China remains on the US Treasury's "Monitoring List," along with Japan, Korea, Germany and others. The US Treasury added three countries to the list: India, Taiwan and Thailand.

President Donald Trump has repeatedly railed against countries that have trade surpluses with the US, accusing many of them of using a weaker currency to sell their goods more cheaply at the expense of US producers.

He primarily targeted Beijing for criticism, but also Berlin, even though Germany uses the common euro currency.

The US Treasury removed China from the list of currency manipulators in January, just before Washington and Beijing signed a "phase one" trade agreement to partially resolve a destructive, months-long trade war.

But the report called on China to "improve transparency" of its exchange rate management, in particular intervention in currency markets.

The findings in the report are largely symbolic and do not entail sanctions. Instead, it triggers "enhanced bilateral engagement" with each country to urge "development of a plan ... to address the underlying causes of currency undervaluation and external imbalances."

Swiss Protest

The US Treasury reviewed 20 major US trading partners with bilateral goods trade with the US of at least US$40 billion annually.

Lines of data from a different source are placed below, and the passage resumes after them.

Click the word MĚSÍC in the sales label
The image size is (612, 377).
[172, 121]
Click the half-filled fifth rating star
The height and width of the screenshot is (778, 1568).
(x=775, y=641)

The criteria are a large trade surplus with the US, a significant current account surplus, and evidence of "persistent, one-sided intervention" in foreign exchange markets.

Switzerland and Vietnam were found to meet all three criteria, the report said.

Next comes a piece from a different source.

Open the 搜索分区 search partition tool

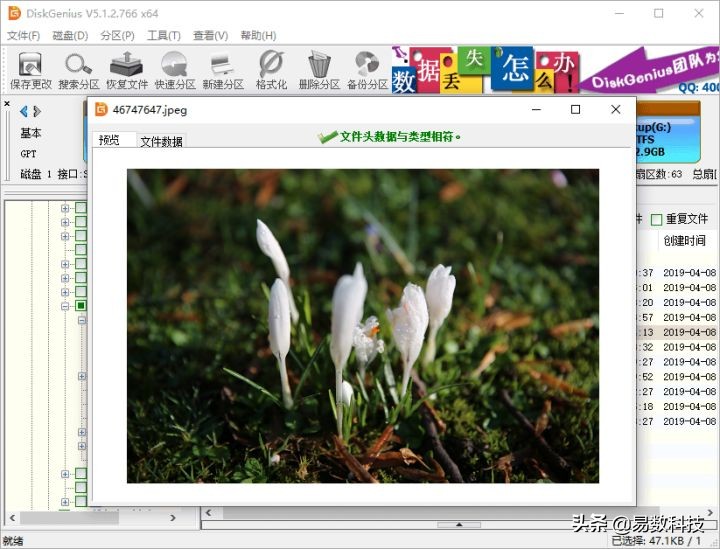(x=79, y=70)

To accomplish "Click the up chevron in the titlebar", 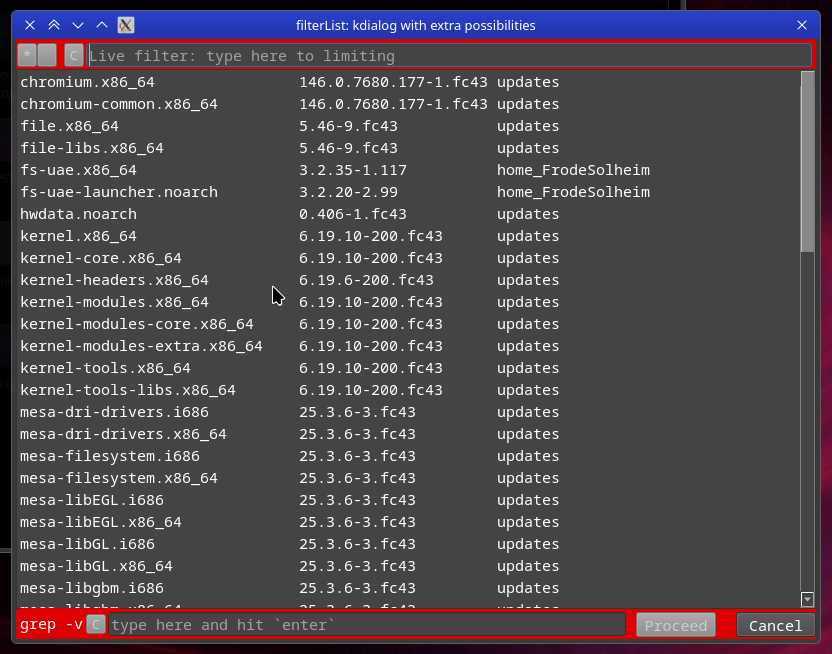I will click(x=102, y=25).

The Swiss National Bank (SNB) immediately rejected the charge it was manipulating its currency and said authorities were in contact with their US counterparts "to explain the economic situation and monetary policy of our country."

The US Treasury said officials consulted with the International Monetary Fund (IMF) in preparing the report, and cited IMF analysis of currency values throughout.

On Switzerland, the report noted that "IMF staff found the franc to be undervalued by about 3.5 percent on a real effective basis."

The SNB stressed that its interventions on foreign exchange markets were in no way aimed at affecting the balance of payments, nor to gain unfair competitive advantage for the Swiss economy.

"Swiss monetary policy needs these interventions to guarantee appropriate monetary conditions and thus price stability in Switzerland," the bank said.

The Swiss franc has long been considered a safe haven currency, meaning investors scurry to buy it in times of crisis, pushing up its value, causing the SNB to intervene.

The US Treasury also said "Switzerland maintains tariff and nontariff barriers that limit US firms' access to Swiss markets, particularly with respect to agriculture, but also for intellectual property."

"We strongly urge Switzerland to use its substantial fiscal space to reduce the economy's reliance on the SNB's policy measures, rebalance its external sector, and boost potential growth."

Undervalued Dong

The US Treasury said the most recent IMF assessment indicated the Vietnamese dong was 8.4 percent undervalued on a real effective basis in 2018, and has been virtually flat against the US dollar since then.

The report called on Vietnam to "reduce its currency intervention and allow for movement in the exchange rate."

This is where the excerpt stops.